Speaker:      Dr. Zeb Barber, Director
                     MSU Spectrum Lab

Title:             S2 Optical Processors for Multi-Terabit Streaming Filtering and Selection and 2D Imagery Analysis

Abstract
Spatial-spectral (S2) holographic technology enables high bandwidth (>25 GHz) real-time processing of analog and digital signals against arbitrary large time-bandwidth product (100 kbit length) programmable FIR filters (sliding dot-products). The spatial degrees of freedom allow efficient multiplexing of independent signals or processing across multiple signal dimensions for processing many Terabits data-streams in real-time.
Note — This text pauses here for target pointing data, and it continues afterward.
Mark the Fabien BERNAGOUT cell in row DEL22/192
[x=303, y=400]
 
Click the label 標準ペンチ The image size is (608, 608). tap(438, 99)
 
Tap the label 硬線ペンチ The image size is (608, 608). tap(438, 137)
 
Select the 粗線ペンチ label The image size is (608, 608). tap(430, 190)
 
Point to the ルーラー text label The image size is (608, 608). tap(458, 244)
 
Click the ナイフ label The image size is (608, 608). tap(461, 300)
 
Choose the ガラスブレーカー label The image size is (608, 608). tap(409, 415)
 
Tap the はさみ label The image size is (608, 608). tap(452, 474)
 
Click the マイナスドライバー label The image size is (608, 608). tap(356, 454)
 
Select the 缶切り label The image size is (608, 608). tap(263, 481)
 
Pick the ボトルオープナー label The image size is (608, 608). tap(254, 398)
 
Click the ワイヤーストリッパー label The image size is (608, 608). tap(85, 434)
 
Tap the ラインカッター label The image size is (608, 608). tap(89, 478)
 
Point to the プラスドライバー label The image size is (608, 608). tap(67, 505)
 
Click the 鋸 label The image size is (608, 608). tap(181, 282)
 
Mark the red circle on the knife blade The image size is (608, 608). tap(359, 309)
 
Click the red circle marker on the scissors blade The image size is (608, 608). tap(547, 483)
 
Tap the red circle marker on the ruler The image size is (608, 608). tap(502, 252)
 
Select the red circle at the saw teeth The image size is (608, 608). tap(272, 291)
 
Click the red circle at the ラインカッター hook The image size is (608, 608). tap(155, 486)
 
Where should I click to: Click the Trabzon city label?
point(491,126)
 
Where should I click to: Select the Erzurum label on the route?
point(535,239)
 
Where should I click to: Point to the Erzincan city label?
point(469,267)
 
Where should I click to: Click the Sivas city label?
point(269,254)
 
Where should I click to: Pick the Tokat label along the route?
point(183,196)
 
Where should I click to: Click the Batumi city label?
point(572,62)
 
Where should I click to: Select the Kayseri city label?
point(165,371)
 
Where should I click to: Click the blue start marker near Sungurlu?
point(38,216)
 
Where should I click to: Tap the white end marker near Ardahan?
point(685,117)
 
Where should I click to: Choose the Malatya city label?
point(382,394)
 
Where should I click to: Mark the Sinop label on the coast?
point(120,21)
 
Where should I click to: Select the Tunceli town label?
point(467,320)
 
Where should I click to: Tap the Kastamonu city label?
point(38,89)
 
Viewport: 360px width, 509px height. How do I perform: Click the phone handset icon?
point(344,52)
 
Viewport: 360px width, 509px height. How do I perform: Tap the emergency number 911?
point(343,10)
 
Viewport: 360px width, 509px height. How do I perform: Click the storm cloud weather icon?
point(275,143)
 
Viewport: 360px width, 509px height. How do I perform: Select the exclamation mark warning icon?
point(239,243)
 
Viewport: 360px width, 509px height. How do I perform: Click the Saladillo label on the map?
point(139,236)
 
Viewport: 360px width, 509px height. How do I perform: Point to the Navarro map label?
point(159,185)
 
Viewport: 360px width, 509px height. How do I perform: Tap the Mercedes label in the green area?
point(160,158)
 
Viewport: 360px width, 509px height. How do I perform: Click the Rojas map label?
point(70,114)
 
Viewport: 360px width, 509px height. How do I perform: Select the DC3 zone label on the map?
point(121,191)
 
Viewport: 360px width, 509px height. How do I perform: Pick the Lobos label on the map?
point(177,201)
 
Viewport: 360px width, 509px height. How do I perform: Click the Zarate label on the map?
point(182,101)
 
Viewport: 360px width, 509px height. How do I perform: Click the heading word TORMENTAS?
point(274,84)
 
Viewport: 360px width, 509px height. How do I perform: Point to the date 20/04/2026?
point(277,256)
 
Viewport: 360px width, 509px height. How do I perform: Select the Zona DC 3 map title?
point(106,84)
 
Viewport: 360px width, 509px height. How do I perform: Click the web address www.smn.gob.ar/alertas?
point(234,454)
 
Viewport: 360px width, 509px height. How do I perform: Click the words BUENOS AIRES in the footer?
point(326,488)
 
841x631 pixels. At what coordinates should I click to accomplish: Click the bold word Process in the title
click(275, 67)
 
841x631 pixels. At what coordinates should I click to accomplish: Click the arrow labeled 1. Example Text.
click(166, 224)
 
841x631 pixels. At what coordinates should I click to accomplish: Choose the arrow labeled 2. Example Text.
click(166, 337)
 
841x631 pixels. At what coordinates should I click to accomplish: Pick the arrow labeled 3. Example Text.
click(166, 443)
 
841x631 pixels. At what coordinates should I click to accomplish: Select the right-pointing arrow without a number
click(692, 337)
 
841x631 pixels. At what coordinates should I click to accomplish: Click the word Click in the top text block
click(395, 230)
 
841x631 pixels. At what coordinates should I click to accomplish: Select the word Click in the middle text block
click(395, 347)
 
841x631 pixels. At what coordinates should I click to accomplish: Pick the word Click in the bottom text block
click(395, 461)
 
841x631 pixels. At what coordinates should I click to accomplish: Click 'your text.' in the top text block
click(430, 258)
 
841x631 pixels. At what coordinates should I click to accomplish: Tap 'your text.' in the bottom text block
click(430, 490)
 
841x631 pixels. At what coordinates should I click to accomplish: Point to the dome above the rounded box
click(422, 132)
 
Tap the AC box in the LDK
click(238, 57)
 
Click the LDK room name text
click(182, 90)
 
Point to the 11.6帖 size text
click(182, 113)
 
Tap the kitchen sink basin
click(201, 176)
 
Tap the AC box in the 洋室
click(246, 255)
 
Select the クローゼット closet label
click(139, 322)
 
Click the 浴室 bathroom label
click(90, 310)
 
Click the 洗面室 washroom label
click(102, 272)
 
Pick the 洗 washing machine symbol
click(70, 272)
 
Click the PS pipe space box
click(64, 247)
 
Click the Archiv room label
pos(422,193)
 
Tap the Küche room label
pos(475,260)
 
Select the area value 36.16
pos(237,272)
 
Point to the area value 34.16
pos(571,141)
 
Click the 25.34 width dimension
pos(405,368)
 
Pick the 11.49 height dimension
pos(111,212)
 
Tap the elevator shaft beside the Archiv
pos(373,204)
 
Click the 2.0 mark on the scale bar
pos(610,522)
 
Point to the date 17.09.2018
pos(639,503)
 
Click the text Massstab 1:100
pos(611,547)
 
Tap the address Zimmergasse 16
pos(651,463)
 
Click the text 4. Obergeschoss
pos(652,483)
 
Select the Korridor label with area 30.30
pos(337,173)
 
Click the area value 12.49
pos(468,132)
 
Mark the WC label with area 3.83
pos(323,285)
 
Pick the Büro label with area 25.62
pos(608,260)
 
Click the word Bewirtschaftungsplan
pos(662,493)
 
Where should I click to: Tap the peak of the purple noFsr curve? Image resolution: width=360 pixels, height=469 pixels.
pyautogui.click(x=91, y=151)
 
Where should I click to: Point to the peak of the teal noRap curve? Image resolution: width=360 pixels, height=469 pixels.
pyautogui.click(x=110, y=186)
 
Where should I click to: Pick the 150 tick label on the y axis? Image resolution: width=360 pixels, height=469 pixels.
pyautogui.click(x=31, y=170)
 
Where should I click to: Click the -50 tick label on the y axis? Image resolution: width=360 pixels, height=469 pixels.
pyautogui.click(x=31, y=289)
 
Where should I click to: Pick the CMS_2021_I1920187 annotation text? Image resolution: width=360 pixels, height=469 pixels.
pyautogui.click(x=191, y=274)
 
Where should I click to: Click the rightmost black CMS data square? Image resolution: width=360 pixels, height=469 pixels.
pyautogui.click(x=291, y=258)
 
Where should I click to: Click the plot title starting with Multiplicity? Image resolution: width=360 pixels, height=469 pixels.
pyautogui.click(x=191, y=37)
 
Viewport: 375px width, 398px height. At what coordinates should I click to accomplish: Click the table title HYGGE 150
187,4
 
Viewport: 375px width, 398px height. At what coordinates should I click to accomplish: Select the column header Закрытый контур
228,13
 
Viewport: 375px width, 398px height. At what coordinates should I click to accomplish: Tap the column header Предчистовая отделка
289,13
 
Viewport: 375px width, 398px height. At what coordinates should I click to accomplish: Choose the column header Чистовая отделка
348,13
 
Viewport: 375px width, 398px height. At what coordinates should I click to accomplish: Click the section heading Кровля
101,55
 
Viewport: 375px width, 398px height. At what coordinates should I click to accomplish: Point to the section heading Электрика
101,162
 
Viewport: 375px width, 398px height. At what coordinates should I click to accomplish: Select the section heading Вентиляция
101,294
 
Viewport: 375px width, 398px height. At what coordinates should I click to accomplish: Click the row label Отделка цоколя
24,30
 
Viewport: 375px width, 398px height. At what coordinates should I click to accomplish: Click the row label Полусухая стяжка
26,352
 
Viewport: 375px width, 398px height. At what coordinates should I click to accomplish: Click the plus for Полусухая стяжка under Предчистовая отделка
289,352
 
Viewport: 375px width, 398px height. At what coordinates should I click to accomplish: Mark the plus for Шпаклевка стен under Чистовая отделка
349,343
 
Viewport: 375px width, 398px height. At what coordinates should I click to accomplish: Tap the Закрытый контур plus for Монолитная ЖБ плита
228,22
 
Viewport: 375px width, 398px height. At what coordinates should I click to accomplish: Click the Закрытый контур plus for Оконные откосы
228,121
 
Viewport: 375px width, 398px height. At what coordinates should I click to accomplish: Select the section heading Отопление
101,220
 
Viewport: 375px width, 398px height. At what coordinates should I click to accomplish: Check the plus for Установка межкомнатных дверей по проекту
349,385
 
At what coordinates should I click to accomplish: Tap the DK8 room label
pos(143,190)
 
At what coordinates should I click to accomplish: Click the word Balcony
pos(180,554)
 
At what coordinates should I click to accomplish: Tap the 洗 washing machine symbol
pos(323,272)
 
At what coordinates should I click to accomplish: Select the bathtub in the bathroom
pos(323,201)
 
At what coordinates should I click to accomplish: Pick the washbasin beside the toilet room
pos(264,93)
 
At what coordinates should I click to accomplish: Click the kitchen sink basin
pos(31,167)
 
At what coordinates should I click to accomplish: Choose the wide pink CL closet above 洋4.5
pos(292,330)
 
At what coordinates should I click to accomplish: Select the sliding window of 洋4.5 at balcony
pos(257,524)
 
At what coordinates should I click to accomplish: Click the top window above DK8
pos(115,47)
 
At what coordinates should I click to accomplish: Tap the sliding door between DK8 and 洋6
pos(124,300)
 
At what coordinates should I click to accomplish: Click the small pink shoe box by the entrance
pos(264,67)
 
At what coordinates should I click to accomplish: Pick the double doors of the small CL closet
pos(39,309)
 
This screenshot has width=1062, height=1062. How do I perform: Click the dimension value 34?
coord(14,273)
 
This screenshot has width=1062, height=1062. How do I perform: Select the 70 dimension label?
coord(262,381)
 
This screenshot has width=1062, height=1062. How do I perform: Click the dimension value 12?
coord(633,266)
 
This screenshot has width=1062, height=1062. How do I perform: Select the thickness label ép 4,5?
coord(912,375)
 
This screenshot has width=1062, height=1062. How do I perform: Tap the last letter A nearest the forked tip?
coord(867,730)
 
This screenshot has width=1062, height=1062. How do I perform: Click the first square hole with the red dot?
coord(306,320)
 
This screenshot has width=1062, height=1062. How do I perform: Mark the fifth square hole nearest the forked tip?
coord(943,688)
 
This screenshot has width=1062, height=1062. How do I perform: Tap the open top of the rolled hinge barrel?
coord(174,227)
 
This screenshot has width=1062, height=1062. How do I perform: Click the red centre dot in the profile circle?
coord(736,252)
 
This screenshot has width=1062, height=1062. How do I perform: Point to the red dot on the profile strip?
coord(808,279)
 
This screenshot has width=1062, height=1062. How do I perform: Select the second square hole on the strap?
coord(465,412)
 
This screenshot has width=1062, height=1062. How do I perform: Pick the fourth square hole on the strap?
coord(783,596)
Simple text searches for long phrases at rates up to 200 Gbps in a single channel are demonstrated and application to 2D image analysis is discussed.

 
 

Speaker:      John Paul Strachan
                     Hewlett Packard Enterprise

Title:             The Dot-Product Engine: Using Memristor Crossbars as Computational Accelerators

Abstract
The future acceleration of many computational workloads is expected to depend on novel architectures, circuits, and devices. We describe an effort utilizing memristor crossbar arrays to accelerate vector-matrix multiplication, which underpins many applications in image and signal processing, neural networks, and scientific computations. Significant improvement over CPUs, GPUs, and custom ASICs is anticipated using such systems.  We describe our work spanning device level engineering of memristors for this application, integration with CMOS circuits, multi-level tuning of individual memristors to 64 levels (6 bits), a hardware platform for direct demonstration of single time-step dot-product operations in fabricated memristor arrays, and simulations forecasting ultimate performance, bottlenecks and comparisons to alternative CMOS approaches.  We further describe some specific applications including image convolutions, machine learning inference algorithms, and signal processing.